Affects Version/s: None
Fix Version/s: None
I think Query.rewrite(IndexReader) should be generalized a bit to enable users to customize the rewrite process outside of the Query classes (i.e. without having to create a custom Query just to implement rewrite). This could be as simple as having rewrite accept a QueryRewriter parameter that has a method that accepts a Query to be rewritten. Only this method would call rewrite on any given Query. And given very few spots actually use the IndexReader arg, we could even remove that as a parameter and add a getter to QueryRewriter (which is allowed to return null). Or create a subclass e.g. QueryRewriterWithIndexReader if some prefer casting; debatable.
Today, users have to hard-code Lucene class names with related logic for each one. This is obviously annoying/tedious, and brittle as Lucene adds to queries, and tends to be duplicative. Examples of why an app might want to rewrite a query:
- to replace position-sensitive queries that are not already SpanQuery's with their SpanQuery equivalent.
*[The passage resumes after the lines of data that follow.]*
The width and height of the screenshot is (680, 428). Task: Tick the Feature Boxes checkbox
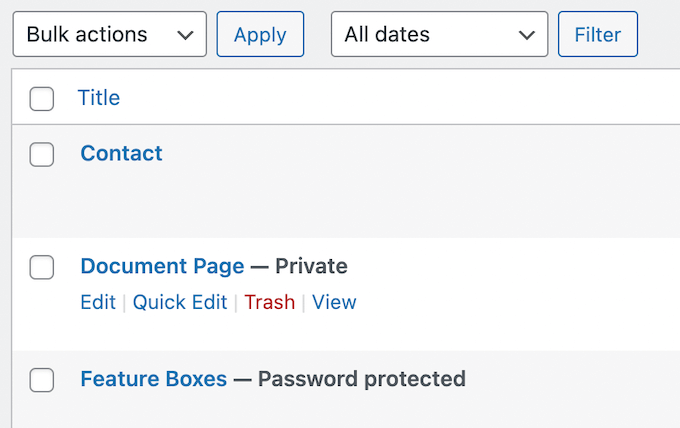[42, 380]
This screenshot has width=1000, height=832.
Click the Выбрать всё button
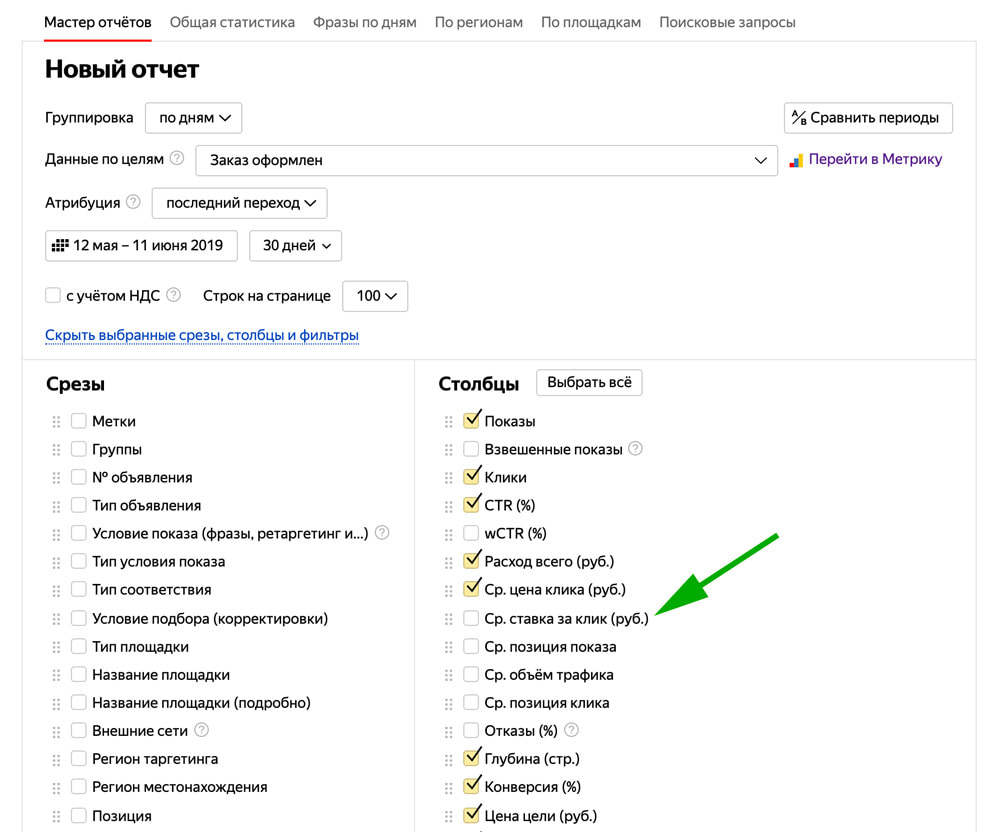(589, 383)
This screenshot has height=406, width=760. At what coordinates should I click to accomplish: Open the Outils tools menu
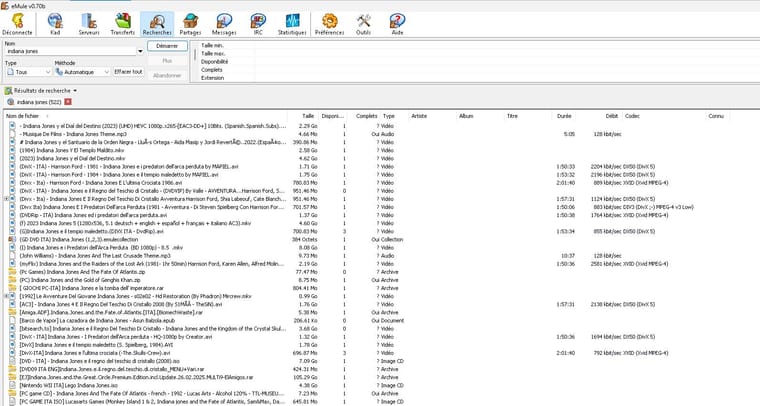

This is useful in highlighting – Luwak's SpanRewriter does this.
- to simplify BooleanQuery's to a canonical form, or other canonicalization such as BoostQuery boost of 1. The point is to simplify or strengthen the accuracy of query examination logic for whatever further purpose (e.g. routing a query for an optimization).
- to replace one field for another
- to "fix" pure negative queries so that they work (by adding a MatchAllDocs query). I'm surprised we still live with this.
- to relax a query that doesn't match to a looser one that does (e.g. manipulate minimumNumberShouldMatch) without re-parsing the query. Granted re-parsing affords using different analysis or other strategies.
- to make it easier to use a Lucene Query class as a base class during query parsing/building. You could rewrite to strip out/replace only the AST nodes and leave the real Lucene Queries as-is.
LUCENE-3041 is addressed (generic Query visitor) a customizable rewrite would allow a generic query visitor using a QueryRewriter that doesn't actually rewrite anything. It's a little abusive as it's doing wasted work and no rewrite is actually occurring, but I think the overhead needn't be that much and such a use-case might even special-case BooleanQuery in particular to lower the overhead further. Basically for known many-child aggregator Query classes, customize to simply delegate.